Governments around the world are encouraging biomethanol use with subsidies, emissions trading schemes, and mandates. Early adopters like Maersk and Norway’s NCL Vestland vessel are already operating bio-methanol-powered ships, gaining operational experience and credibility in the market.

How Biomethanol Production Works for Maritime Fuel

Producing biomethanol involves gasifying biomass to create synthesis gas (a mix of CO, H₂, and CO₂), which is then converted into methanol. This process can incorporate carbon capture and utilization (CCU) technologies to further lower emissions.

The resulting biomethanol fuel meets strict marine fuel standards and can be blended or used directly in methanol-capable engines.

Global Developments and Industry Adoption

• Norway: In April 2025, Norway launched the NCL Vestland, its first biomethanol-powered feeder ship, marking a significant step in sustainable shipping.
• Maersk: The shipping giant has expanded its fleet of methanol-enabled vessels and secured long-term biomethanol supply agreements, showing strong industry commitment.
• China: New biomethanol plants are being built to supply the maritime sector, driven by increasing demand in Asia.
• Europe: The EU’s FuelEU Maritime regulation is promoting rapid regulatory adoption and infrastructure development for biomethanol bunkering.

Challenges Facing Biomethanol Adoption in Shipping

Production Scale and Cost

Current biomethanol production capacity is smaller than the scale required for global shipping fuel needs. Production costs remain higher than those of fossil marine fuels, which calls for ongoing technological improvements and economies of scale.

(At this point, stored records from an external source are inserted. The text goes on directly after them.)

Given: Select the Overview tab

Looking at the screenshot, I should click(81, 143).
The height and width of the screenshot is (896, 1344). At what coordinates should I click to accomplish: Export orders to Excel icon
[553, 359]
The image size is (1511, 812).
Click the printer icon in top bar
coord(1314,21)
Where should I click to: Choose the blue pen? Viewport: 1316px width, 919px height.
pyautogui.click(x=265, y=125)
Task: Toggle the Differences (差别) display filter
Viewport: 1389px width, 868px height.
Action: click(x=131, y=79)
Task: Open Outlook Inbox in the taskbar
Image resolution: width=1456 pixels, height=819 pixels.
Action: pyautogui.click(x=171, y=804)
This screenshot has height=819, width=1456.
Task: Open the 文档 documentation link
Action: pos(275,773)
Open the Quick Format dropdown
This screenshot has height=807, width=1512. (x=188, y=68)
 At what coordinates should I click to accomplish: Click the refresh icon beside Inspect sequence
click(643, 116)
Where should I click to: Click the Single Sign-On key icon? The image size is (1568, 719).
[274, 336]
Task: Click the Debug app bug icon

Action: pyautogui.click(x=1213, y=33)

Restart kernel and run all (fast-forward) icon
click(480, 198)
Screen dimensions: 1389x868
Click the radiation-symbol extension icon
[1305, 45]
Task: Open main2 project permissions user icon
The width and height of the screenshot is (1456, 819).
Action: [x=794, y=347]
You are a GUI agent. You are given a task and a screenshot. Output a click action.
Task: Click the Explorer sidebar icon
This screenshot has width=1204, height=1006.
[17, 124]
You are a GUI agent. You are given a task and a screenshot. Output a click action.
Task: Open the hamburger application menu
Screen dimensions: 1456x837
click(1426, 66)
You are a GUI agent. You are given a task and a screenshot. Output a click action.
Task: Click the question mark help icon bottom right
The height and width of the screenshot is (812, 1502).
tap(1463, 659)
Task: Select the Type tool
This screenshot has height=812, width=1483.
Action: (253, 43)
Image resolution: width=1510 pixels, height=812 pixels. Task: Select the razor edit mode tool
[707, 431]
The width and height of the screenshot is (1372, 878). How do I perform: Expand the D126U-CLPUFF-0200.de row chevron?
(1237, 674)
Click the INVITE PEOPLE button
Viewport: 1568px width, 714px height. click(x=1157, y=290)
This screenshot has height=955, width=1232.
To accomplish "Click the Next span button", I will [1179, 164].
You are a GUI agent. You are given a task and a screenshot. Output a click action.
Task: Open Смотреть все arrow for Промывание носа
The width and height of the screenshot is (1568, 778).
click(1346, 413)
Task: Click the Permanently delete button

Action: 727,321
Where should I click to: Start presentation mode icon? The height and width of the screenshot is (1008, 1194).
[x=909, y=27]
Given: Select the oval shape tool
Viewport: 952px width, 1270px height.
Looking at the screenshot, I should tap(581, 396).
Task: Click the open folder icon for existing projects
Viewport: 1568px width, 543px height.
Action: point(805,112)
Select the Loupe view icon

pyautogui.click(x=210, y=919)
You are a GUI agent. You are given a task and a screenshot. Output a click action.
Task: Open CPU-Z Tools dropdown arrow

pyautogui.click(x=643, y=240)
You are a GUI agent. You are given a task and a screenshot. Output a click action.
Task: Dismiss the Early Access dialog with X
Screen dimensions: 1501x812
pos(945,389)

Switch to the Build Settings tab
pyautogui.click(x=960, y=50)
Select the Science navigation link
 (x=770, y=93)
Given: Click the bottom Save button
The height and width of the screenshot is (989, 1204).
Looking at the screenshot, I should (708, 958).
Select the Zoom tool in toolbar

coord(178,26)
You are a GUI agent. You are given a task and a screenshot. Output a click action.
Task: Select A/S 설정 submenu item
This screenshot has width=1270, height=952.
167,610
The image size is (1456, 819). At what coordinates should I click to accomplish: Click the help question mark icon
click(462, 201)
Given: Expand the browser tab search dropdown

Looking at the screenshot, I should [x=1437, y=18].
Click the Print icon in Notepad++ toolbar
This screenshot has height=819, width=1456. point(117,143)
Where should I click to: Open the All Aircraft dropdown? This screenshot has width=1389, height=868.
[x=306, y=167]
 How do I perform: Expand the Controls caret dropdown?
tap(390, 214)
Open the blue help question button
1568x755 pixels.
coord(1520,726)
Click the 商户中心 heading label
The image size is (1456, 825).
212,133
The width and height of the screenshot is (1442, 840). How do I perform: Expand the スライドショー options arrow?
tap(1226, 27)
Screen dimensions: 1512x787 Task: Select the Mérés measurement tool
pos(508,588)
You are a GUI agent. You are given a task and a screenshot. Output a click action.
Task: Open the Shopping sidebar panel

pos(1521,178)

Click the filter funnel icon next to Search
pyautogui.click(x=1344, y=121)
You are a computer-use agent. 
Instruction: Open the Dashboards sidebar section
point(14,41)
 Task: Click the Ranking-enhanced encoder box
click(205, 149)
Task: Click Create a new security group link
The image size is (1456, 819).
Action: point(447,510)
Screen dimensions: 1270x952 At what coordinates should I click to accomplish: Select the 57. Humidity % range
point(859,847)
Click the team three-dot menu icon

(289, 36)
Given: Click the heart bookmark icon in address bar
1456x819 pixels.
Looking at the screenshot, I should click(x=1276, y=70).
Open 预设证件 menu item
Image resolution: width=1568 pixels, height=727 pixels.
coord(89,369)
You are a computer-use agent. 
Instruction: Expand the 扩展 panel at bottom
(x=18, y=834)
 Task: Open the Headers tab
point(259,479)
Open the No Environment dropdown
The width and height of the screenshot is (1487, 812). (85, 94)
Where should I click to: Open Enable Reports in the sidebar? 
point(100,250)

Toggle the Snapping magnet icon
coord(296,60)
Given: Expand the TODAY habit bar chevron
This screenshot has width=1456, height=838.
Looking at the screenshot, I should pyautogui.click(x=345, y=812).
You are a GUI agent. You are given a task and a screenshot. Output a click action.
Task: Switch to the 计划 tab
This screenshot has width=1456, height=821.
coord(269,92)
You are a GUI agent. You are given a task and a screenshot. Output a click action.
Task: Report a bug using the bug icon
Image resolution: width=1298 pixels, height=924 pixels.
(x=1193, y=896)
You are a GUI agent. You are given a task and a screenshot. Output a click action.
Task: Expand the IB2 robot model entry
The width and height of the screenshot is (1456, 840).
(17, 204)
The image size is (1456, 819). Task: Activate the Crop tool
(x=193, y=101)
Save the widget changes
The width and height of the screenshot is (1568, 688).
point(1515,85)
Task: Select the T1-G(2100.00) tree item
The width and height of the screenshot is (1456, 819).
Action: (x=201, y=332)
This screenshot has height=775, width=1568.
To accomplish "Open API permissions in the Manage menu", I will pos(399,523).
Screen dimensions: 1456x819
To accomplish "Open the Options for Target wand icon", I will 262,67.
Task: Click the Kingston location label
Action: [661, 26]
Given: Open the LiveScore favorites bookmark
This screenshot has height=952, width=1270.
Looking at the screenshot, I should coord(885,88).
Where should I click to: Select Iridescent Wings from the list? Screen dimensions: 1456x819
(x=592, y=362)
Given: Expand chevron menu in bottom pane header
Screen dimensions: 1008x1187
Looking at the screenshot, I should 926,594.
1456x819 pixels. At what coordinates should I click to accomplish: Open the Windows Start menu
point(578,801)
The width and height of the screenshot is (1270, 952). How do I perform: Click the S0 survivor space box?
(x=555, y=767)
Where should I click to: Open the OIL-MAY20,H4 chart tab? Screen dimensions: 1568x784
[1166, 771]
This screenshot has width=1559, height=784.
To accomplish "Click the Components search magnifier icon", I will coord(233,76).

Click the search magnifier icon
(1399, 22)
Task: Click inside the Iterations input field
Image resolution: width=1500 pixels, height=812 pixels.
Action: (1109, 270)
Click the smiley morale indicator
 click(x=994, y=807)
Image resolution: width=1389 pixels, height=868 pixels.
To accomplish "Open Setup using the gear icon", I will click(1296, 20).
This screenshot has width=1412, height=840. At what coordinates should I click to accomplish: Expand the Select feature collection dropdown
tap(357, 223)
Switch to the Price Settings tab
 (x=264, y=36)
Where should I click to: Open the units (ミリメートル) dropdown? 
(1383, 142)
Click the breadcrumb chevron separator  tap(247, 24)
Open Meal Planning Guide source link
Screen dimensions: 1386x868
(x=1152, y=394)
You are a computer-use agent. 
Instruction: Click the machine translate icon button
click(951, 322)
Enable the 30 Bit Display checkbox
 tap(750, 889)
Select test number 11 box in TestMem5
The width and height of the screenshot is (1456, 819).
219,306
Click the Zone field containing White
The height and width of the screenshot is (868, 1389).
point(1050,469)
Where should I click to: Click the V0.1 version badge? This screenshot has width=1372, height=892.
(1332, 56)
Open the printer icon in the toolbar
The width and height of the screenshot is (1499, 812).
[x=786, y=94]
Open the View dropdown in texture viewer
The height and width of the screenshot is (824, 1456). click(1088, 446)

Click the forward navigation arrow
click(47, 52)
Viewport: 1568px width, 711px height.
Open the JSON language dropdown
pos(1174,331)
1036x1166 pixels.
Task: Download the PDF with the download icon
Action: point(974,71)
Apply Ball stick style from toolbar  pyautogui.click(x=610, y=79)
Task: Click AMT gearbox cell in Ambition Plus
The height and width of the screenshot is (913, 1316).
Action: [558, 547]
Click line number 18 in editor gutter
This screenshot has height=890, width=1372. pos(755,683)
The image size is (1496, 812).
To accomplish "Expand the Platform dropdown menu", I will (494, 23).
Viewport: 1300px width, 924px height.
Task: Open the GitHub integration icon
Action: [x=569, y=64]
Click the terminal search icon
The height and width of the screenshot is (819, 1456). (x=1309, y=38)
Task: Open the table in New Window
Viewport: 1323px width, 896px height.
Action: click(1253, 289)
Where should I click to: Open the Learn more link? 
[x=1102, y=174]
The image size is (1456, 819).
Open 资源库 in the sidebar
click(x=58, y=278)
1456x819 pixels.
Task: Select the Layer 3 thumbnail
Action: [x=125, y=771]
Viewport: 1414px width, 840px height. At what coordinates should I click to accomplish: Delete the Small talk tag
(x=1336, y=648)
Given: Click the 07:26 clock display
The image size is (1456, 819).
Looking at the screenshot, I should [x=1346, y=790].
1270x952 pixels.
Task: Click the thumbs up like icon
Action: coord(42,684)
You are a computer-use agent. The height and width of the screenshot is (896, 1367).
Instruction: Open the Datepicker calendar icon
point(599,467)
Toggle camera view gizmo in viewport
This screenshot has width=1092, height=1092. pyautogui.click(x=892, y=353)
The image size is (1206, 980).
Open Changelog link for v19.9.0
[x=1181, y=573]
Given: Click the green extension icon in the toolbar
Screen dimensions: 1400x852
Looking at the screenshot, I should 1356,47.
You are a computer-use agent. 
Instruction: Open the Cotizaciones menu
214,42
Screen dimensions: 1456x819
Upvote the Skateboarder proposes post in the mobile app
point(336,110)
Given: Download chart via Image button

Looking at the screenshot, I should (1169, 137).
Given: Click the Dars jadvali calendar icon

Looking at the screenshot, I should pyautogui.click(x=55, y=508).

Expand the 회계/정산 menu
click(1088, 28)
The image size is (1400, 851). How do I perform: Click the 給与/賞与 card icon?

Infrastructure Development

Expanding bunkering facilities and supply chains is essential. Ports globally must invest in methanol storage and fueling infrastructure to meet growing demand.

Policy and Market Uncertainty

While regulatory frameworks are improving, inconsistent policies across regions can create market uncertainty, potentially hindering investment and adoption.

The Future Outlook: Biomethanol as a Maritime Fuel of Choice

The biomethanol market is expected to grow rapidly, reaching USD 2.1 billion by 2032 with a CAGR of 44.5% from 2025 to 2032. This growth is driven by environmental regulations, sustainability goals, technological advancements, and circular economy initiatives.

As the maritime industry works to reduce carbon emissions, biomethanol provides a scalable, flexible, and cleaner fuel option that aligns with global climate objectives. Early adopters are gaining advantages through operational experience and compliance with regulations, positioning biomethanol as a vital part of sustainable maritime transport.